Dla dorosłych

- Och, Anzelmie! Ty łamago. Mój dziadek jest lepszy w łóżku od ciebie. Ruszasz się jak mucha w smole.

- Robię, co mogę.

- To staraj się bardziej. Dryluj mnie jak drylownica wiśnie. Czemu przestałeś?

- Nasz syn stoi w drzwiach z otwartymi ustami.

- Może jest głodny.

- Chyba nas widzi. Niepotrzebnie pozapalałaś wszystkie światła.

- To idź i wytłumacz mu, co robimy.

Anzelm niechętnie zwlókł się z łóżka i podszedł do syna.

- Wiesz, ja tylko mierzyłem temperaturę.

- Ty to potrafisz być bezpośredni – warknęła żona.

- Jest taki narząd do którego coś się wkłada, a potem wyjmuje coś zupełnie innego. O rety. Chodźmy się napić.

- Tato, ale ja jeszcze jestem niepełnoletni.

- To nic. Strzelimy sobie tylko po jednym.

Klara podeszła do okna i zasunęła zasłony. Sąsiad z naprzeciwka znów ich podglądał przez lornetkę, ale płacił jej dychę za godzinę, więc nie miała pretensji. Nagle z szafy dobiegł cichy głos:

- Mogę już wyjść?

Klara zajrzała do środka. Siedział tam facet w samych slipach.

- Jeszcze nie poszedłeś? – zdziwiła się.

- Twój mąż za wcześnie wrócił z pracy. Gdzie są moje ubrania?

- Wyrzuciłam je. Co by było, gdyby Anzelm zobaczył obce ciuchy na swoim łóżku? Znikaj stąd! Szybko!

- Ale jak?

- Skacz przez okno.

- To czwarte piętro.

- Przychodzisz do roboty bez spadochronu? Trzeba przewidzieć takie rzeczy.

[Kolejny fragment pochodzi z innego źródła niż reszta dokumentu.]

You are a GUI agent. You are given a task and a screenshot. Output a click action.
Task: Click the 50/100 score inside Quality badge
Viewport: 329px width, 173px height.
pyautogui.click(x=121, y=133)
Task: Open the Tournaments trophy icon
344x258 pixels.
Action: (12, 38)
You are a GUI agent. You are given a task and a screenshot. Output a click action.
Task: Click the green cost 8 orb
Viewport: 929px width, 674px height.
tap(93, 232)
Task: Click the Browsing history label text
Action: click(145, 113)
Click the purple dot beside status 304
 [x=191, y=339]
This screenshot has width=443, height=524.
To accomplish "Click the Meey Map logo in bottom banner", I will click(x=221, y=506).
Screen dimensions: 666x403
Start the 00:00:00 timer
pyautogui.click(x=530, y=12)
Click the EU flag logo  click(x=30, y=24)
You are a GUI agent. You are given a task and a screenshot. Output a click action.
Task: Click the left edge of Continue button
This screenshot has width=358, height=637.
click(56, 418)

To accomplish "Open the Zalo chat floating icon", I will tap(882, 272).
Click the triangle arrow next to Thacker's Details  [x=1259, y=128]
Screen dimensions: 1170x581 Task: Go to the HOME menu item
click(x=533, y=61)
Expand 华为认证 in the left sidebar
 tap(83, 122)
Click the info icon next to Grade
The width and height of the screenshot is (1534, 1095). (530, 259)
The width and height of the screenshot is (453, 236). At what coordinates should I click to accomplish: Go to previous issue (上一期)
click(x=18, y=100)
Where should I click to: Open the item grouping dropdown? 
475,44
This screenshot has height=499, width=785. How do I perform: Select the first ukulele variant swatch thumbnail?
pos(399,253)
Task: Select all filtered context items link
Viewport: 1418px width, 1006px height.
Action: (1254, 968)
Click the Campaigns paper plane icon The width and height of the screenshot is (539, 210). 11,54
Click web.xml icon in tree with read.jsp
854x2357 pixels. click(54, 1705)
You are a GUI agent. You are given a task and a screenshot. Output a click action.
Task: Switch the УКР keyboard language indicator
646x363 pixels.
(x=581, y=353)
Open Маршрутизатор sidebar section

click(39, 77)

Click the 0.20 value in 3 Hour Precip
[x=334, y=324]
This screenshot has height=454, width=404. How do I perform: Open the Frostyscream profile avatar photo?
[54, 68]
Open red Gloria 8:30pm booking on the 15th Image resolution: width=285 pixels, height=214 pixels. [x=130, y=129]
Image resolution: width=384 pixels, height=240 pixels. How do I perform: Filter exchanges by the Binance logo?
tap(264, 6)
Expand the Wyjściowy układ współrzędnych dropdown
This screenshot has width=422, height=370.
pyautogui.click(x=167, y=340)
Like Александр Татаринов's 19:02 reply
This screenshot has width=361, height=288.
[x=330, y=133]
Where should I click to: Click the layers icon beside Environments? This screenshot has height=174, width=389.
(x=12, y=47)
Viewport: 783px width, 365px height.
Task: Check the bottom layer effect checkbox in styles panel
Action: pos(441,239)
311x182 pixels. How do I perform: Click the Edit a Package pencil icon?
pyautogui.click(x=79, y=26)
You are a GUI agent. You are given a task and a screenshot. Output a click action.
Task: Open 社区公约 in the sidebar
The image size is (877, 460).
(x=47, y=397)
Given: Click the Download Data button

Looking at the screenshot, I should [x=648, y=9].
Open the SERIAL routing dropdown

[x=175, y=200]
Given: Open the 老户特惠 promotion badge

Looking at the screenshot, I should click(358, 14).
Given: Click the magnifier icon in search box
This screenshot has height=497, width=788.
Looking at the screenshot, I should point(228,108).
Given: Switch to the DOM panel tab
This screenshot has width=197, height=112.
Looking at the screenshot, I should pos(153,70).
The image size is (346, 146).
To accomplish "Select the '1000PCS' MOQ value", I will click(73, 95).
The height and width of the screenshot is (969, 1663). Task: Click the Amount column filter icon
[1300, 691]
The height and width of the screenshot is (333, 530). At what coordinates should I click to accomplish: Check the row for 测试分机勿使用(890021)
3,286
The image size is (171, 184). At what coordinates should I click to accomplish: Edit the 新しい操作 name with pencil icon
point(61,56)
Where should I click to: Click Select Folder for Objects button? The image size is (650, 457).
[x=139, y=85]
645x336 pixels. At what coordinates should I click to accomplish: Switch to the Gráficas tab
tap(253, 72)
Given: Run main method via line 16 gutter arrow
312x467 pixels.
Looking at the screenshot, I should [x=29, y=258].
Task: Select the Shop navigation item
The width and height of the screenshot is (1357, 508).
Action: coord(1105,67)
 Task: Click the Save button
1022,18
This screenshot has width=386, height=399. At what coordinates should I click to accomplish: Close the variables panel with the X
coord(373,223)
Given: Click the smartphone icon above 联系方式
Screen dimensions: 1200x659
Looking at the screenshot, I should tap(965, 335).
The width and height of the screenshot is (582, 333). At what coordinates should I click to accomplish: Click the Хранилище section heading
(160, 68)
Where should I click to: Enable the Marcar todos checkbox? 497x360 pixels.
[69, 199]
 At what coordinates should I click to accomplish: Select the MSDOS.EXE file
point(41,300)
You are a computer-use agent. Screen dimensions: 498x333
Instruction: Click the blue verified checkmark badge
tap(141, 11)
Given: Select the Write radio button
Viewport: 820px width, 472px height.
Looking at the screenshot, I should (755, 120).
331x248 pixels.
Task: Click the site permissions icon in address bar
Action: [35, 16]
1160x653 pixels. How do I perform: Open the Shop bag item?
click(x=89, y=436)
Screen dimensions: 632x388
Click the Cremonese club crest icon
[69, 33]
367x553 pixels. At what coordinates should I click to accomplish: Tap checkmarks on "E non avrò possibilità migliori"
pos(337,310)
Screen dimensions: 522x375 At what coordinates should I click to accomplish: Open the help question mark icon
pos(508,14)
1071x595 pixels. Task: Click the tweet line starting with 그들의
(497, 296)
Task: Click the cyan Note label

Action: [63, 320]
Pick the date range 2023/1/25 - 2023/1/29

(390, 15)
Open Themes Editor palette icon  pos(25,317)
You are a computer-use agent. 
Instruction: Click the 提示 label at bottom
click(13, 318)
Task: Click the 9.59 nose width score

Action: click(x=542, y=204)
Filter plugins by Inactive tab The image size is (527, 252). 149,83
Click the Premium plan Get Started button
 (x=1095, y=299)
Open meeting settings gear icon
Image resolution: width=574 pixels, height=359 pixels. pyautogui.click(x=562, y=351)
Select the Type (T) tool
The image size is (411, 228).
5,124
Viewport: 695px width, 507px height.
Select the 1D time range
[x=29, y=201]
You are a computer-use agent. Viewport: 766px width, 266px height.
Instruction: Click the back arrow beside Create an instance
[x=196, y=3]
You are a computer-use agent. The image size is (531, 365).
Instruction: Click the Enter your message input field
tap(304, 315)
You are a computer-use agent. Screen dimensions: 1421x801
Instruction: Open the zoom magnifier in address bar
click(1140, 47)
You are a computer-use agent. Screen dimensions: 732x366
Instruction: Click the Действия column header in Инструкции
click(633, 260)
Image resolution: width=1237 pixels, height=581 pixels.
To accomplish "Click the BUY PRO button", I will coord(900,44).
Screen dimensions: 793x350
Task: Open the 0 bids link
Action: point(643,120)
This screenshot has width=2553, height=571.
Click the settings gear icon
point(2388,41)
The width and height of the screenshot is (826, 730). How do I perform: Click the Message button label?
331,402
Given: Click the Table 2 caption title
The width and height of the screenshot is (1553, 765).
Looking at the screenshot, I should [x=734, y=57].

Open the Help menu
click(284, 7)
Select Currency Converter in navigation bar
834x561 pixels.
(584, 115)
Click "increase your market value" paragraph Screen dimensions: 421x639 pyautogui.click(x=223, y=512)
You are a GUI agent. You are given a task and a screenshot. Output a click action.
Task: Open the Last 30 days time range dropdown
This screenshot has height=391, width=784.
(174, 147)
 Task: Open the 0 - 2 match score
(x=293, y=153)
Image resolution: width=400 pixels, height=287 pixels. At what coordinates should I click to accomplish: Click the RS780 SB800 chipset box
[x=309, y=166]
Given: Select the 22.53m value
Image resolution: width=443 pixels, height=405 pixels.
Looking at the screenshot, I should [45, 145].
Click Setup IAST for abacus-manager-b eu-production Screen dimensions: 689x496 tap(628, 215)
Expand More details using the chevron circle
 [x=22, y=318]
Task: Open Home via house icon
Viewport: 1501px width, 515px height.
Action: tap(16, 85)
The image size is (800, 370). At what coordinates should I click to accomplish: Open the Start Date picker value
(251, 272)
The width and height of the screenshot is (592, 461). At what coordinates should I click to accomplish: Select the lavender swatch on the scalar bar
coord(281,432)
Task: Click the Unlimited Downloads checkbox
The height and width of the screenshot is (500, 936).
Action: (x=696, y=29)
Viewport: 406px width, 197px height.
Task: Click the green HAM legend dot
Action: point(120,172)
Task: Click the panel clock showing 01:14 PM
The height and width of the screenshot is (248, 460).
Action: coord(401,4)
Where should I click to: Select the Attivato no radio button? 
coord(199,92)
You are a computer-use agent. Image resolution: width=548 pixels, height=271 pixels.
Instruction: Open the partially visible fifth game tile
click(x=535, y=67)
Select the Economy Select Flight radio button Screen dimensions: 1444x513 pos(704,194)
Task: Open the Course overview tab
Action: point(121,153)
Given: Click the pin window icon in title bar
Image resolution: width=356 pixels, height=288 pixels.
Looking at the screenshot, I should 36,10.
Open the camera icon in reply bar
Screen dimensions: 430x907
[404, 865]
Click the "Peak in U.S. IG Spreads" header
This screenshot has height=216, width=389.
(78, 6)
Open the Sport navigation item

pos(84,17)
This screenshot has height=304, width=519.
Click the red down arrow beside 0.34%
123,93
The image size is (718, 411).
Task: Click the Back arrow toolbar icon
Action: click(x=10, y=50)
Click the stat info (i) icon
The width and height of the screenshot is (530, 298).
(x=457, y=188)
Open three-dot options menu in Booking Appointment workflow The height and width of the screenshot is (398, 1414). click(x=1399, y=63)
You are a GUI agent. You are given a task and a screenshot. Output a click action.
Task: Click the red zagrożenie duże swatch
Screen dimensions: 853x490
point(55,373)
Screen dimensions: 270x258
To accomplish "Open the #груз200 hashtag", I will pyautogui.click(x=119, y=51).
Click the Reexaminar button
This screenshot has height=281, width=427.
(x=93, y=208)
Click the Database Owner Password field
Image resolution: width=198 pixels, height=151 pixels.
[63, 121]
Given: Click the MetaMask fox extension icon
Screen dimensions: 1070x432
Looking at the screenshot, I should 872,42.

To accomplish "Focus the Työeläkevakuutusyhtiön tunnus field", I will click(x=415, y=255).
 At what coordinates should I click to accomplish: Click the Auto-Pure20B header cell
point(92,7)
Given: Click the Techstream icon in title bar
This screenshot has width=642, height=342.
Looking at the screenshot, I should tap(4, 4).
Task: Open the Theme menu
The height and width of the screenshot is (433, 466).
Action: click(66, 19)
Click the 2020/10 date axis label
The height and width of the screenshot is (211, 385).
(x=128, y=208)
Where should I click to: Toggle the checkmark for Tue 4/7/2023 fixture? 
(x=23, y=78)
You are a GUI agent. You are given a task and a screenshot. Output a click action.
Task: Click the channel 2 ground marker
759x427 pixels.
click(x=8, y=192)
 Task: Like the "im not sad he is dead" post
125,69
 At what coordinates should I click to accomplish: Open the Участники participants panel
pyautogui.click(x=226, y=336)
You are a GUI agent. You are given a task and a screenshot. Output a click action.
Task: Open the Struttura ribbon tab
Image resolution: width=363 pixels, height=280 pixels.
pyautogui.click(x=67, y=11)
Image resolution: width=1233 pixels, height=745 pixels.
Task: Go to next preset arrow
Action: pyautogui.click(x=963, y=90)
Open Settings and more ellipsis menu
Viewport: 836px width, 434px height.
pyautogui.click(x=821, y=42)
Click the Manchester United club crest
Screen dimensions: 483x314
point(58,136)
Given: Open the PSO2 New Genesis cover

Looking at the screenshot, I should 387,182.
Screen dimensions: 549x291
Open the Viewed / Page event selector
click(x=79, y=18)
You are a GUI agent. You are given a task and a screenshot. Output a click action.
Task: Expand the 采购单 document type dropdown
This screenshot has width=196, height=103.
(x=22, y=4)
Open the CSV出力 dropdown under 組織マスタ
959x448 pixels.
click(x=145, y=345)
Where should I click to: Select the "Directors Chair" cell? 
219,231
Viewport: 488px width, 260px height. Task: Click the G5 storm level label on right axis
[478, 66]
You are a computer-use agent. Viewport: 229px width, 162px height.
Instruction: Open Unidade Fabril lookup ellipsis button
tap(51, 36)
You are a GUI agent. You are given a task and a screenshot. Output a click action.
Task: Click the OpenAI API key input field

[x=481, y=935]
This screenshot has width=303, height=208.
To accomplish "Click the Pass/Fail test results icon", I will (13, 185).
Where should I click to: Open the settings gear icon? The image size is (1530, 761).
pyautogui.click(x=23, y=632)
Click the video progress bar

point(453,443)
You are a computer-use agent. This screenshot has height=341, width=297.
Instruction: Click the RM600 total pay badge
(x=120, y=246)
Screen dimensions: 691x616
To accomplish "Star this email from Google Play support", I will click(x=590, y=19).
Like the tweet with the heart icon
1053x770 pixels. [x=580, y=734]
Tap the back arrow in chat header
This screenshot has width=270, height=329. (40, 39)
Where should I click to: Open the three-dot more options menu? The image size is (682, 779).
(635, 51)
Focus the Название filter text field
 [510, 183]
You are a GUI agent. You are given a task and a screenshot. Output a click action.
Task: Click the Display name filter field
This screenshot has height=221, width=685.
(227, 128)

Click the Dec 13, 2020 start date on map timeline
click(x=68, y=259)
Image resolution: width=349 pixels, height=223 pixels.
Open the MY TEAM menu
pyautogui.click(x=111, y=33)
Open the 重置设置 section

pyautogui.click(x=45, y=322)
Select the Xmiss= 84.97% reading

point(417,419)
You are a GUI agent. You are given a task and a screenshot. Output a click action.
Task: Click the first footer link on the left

Klara usłyszała, że Anzelm wraca. Zamknęła szybko szafę i wskoczyła na łóżko.

- Kochanie, mówiłaś coś do mnie? – zapytał mąż.

- Eee… Ty też czasem gadasz ze swoim małym i nikt nie ma nic przeciwko.

- Aha, no tak.

Anzelm usiadł na skraju łóżka i zapalił papierosa.

- Przecież jeszcze nie skończyliśmy.

- Ja już tak. Zaraz muszę być w pracy. Gdzie jest moja fioletowa koszula?

- Chyba w sza…

- W szafie?

- Nie, na pewno nie tam!

- Zaraz sprawdzę.

- Czekaj! Widziałeś tego wielkiego szczura? Przebiegł mi koło nogi i skrył się w kącie.

- Co takiego?

- No, zerknij tam.

Anzelm schylił się i popatrzył wzdłuż ściany. Nie było żadnej dziury, a tym bardziej szczura. Gdy wstał, fioletowa koszula leżała już na łóżku.

- Wyjęłam ci ją, żebyś nie musiał się przemęczać, otwierając drzwi od szafy – powiedziała Klara. – Ubierz się, nie będę ci przeszkadzać.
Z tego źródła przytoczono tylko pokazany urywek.